__作業内容__
(a) パスタの起源を扱った本文に国名として出てくる語をすべて挙げてください。「フランス人」のように国名に別の語が付いた形は数えません。
(b) パスタの起源を扱った本文をもとに、次の問いに答えてください。
(i) ソースとからめて食べるパスタ料理がイタリアに普及しはじめたきっかけは何か。
(ii) 日本で初めてパスタが作られたのはいつ頃か。
(iii) マカロニ工場はどのような建物だったか。

__抽出テキスト__
++++++

冒険家マルコ・ポーロが中国から麺を持ち帰ったのがスパゲッティのはじまり」とか、「いやいやイタリアにはそれ以前からマカロニがあった」とか、イタリアでのパスタの起源に関する説はいろいろありますが、とにかく、現代のようにソースとからめて食べるパスタ料理がイタリアに普及しはじめたのは、17世紀のトマトとの出会いがきっかけでした。そして、17世紀半ばをすぎるころから、パスタ料理はイタリアから世界に広がっていきました。
日本で初めてパスタが作られたのは明治16年(1883年)頃、フランス人宣教師マリク・マリ・ド・ロ神父が、長崎県長崎市外海町に煉瓦造・平屋建のマカロニ工場を建設し、製造したのが最初といわれています。

++++++

__データ部分__
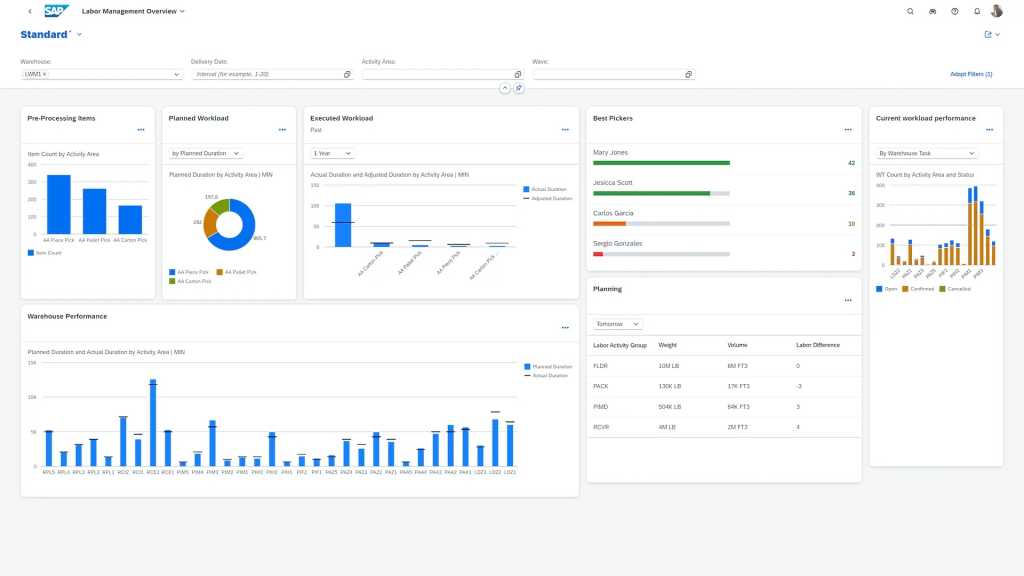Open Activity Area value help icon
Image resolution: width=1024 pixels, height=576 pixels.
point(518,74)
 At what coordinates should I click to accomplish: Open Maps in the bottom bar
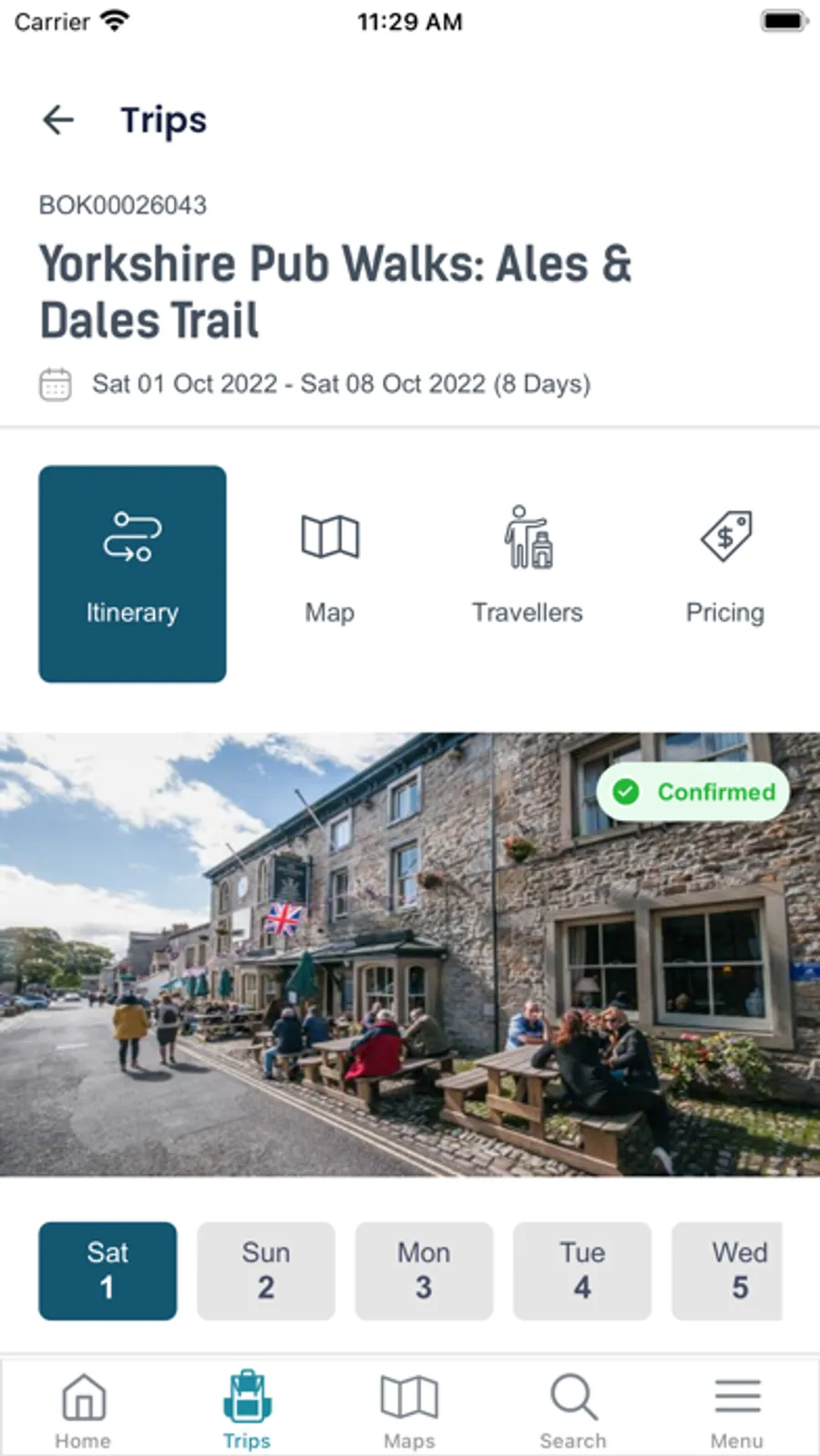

++++++

__各作業の回答__
(a) 中国、イタリア、日本

(b)
(i) 17世紀のトマトとの出会い
(ii) 明治16年(1883年)頃
(iii) 煉瓦造・平屋建